論説・救急医療崩壊 ICTも使い対応急げ



 

 救急医療現場で患者の搬送受け入れが深刻化する中、救急隊と病院側の連絡をスピーディーに進めるICTシステムが話題になっている。危機的状況に陥った医師不足など医療の構造的問題の解決を急ぐとともに、ICT分野にも視野を広げ導入を検討してほしい。

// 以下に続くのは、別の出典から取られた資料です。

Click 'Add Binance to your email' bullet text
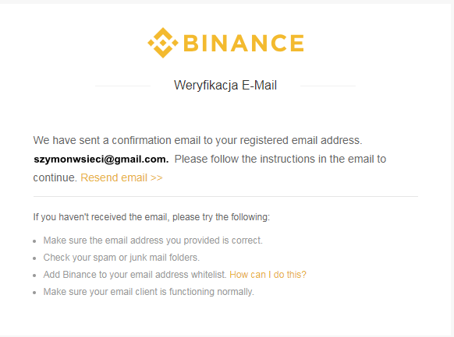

 この話題のシステムは、岐阜大学の医学部と工学部が共同で開発している救急医療情報共有支援システム「ジェムシス(GEMSIS)」。地域の救急病院がネットワークを組み、各病院では医師全員が自らの専門分野などを書き込んだICカードを持つ。救急当直の医師たちがカードを読み取り機にかざすと、治療や手術中、待機中など、それぞれの状況がネットワークにリアルタイムで送られる。
 一方、現場では救急隊が患者の年齢や容態などをマイクに吹き込むと、音声が文字情報としてシステムに入力され、患者の症状に対応できる最適の病院が絞り込める。後は空き病床の有無を近い順から確認するだけ。患者の自宅前で待機したまま受け入れ先を探し、ひどいときには数十カ所も電話をかけ続ける救急隊の苦労は大幅に減る。

■救命をスムーズに

 病院側は患者の容態と救急車到着の時間が伝わるので、事前に態勢を整えられる。救命へのむだな時間が一気に短縮される。こんなすぐにでも実用化したいシステムがまだ5000万円ほど資金が足りないため完成に至っていないという。もったいない。
 高速で動画のやり取りができるブロードバンドがほぼ全域に行き渡り、WiMAXなどの無線インフラ(情報基盤)整備にも前向きな本県なら、すぐにでも使えそうなシステムだ。開発技術はそれほど難しいと思えない。佐賀大学や県内ベンチャーでも取り組めそうだ。なぜこれが岐阜という地方の大学でほそぼそと進められているのか。受け入れに時間をとられるうちに命を落とす患者が、今この瞬間にもいる。何としてもこの事態を回避しなければならない。
 むろんこのシステムが実用化されても、肝心の医師や看護師がいなければ問題の解決は遠い。

■集団辞職の事態に

 日本の医療費は高いという不信感が高まったのに病院側の説明が不足。「眠れない」「さみしい」など、救命救急の場にそぐわない患者の増加。その中で多発する医療過誤をめぐる民事訴訟。特に福島県で起きた癒着胎盤に起因する患者死亡のケースでは、1人の当直医が有罪となり、抗議した医師たちが集団辞職する事態に発展。これを機に産婦人科医や小児科医が激減していった。
 また自戒を込めて言うと、こうして救急受け入れが困難になった病院の実態を理解せぬまま「たらい回し」「拒否」などと一方的に非難するメディア。景気低迷を背景に診療報酬を削減し続ける行政。さまざまな要因が重なり、わずかこの数年で日本の医療は「崩壊」と叫ばれるほどの混乱に陥った。
 結果、地方のとりわけ自治体病院では医師不足が急速に進み、県内でも小城に続き武雄市民病院が救急医療の受け入れをやめた。県内の救急告知病院は10年前の約8割に減り、受け入れる病院の負担はますます増え続けている。
 政府もようやく重い腰を上げ、2008年度から大学医学部の定員増を決めた。だが医療費抑制については言及しない。これでは市民病院の救急再開ができない。診療報酬について再検討するとともに、ジェムシスなどICT分野も駆使するなど、あらゆる方法を検討し、1日も早い救急医療体制の再構築を急がなければならない。